* STATED EXERCISE *
Reproduce every one of the lines below word for word, without changing or leaving out anything.

* Data drawn from a collection *
--- START ---
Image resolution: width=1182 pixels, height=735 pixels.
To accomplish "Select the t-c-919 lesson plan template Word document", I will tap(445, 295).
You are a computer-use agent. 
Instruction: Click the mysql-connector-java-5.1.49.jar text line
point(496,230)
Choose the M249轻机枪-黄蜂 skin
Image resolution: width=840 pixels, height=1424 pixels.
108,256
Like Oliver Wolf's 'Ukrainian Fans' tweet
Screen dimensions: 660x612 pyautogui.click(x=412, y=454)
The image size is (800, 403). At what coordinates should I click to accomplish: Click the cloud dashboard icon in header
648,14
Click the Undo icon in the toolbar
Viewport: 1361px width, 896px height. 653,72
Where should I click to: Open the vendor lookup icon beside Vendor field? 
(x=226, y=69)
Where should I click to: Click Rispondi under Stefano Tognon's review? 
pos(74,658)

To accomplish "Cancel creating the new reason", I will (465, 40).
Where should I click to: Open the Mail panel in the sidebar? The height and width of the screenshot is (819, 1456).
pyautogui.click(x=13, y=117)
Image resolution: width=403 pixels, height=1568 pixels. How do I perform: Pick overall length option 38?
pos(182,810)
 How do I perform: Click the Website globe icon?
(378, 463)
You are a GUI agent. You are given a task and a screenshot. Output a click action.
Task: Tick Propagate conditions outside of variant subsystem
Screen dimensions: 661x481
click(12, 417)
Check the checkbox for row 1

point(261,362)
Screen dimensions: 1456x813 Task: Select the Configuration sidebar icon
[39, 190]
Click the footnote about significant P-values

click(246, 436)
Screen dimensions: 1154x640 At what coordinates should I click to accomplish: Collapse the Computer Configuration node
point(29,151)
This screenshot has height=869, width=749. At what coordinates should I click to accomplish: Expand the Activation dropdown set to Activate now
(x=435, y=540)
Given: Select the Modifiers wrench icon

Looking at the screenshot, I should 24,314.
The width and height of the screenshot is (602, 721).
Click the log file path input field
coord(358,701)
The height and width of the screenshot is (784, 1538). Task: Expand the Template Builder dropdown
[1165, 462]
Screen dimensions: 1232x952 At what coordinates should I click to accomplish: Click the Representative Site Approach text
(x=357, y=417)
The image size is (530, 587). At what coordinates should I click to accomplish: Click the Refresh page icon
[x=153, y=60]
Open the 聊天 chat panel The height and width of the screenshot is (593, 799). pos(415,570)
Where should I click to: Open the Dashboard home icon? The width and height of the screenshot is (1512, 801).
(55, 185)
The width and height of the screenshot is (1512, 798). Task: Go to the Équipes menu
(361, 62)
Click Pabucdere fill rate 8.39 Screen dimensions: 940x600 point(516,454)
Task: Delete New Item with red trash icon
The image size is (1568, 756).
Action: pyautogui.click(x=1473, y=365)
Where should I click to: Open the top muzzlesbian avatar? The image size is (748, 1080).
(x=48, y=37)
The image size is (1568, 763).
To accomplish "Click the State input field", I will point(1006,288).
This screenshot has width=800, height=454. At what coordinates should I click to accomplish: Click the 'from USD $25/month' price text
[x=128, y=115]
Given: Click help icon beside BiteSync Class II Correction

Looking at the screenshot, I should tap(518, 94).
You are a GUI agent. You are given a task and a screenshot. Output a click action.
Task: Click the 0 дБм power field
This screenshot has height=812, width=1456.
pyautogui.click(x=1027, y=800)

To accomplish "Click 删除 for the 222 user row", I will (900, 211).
--- END ---
* REPLY TO THE TASK *
Image resolution: width=1182 pixels, height=735 pixels.
To accomplish "Select the t-c-919 lesson plan template Word document", I will tap(445, 295).
You are a computer-use agent. 
Instruction: Click the mysql-connector-java-5.1.49.jar text line
point(496,230)
Choose the M249轻机枪-黄蜂 skin
Image resolution: width=840 pixels, height=1424 pixels.
108,256
Like Oliver Wolf's 'Ukrainian Fans' tweet
Screen dimensions: 660x612 pyautogui.click(x=412, y=454)
The image size is (800, 403). At what coordinates should I click to accomplish: Click the cloud dashboard icon in header
648,14
Click the Undo icon in the toolbar
Viewport: 1361px width, 896px height. 653,72
Where should I click to: Open the vendor lookup icon beside Vendor field? 
(x=226, y=69)
Where should I click to: Click Rispondi under Stefano Tognon's review? 
pos(74,658)

To accomplish "Cancel creating the new reason", I will (465, 40).
Where should I click to: Open the Mail panel in the sidebar? The height and width of the screenshot is (819, 1456).
pyautogui.click(x=13, y=117)
Image resolution: width=403 pixels, height=1568 pixels. How do I perform: Pick overall length option 38?
pos(182,810)
 How do I perform: Click the Website globe icon?
(378, 463)
You are a GUI agent. You are given a task and a screenshot. Output a click action.
Task: Tick Propagate conditions outside of variant subsystem
Screen dimensions: 661x481
click(12, 417)
Check the checkbox for row 1

point(261,362)
Screen dimensions: 1456x813 Task: Select the Configuration sidebar icon
[39, 190]
Click the footnote about significant P-values

click(246, 436)
Screen dimensions: 1154x640 At what coordinates should I click to accomplish: Collapse the Computer Configuration node
point(29,151)
This screenshot has height=869, width=749. At what coordinates should I click to accomplish: Expand the Activation dropdown set to Activate now
(x=435, y=540)
Given: Select the Modifiers wrench icon

Looking at the screenshot, I should 24,314.
The width and height of the screenshot is (602, 721).
Click the log file path input field
coord(358,701)
The height and width of the screenshot is (784, 1538). Task: Expand the Template Builder dropdown
[1165, 462]
Screen dimensions: 1232x952 At what coordinates should I click to accomplish: Click the Representative Site Approach text
(x=357, y=417)
The image size is (530, 587). At what coordinates should I click to accomplish: Click the Refresh page icon
[x=153, y=60]
Open the 聊天 chat panel The height and width of the screenshot is (593, 799). pos(415,570)
Where should I click to: Open the Dashboard home icon? The width and height of the screenshot is (1512, 801).
(55, 185)
The width and height of the screenshot is (1512, 798). Task: Go to the Équipes menu
(361, 62)
Click Pabucdere fill rate 8.39 Screen dimensions: 940x600 point(516,454)
Task: Delete New Item with red trash icon
The image size is (1568, 756).
Action: pyautogui.click(x=1473, y=365)
Where should I click to: Open the top muzzlesbian avatar? The image size is (748, 1080).
(x=48, y=37)
The image size is (1568, 763).
To accomplish "Click the State input field", I will point(1006,288).
This screenshot has width=800, height=454. At what coordinates should I click to accomplish: Click the 'from USD $25/month' price text
[x=128, y=115]
Given: Click help icon beside BiteSync Class II Correction

Looking at the screenshot, I should tap(518, 94).
You are a GUI agent. You are given a task and a screenshot. Output a click action.
Task: Click the 0 дБм power field
This screenshot has height=812, width=1456.
pyautogui.click(x=1027, y=800)

To accomplish "Click 删除 for the 222 user row", I will (900, 211).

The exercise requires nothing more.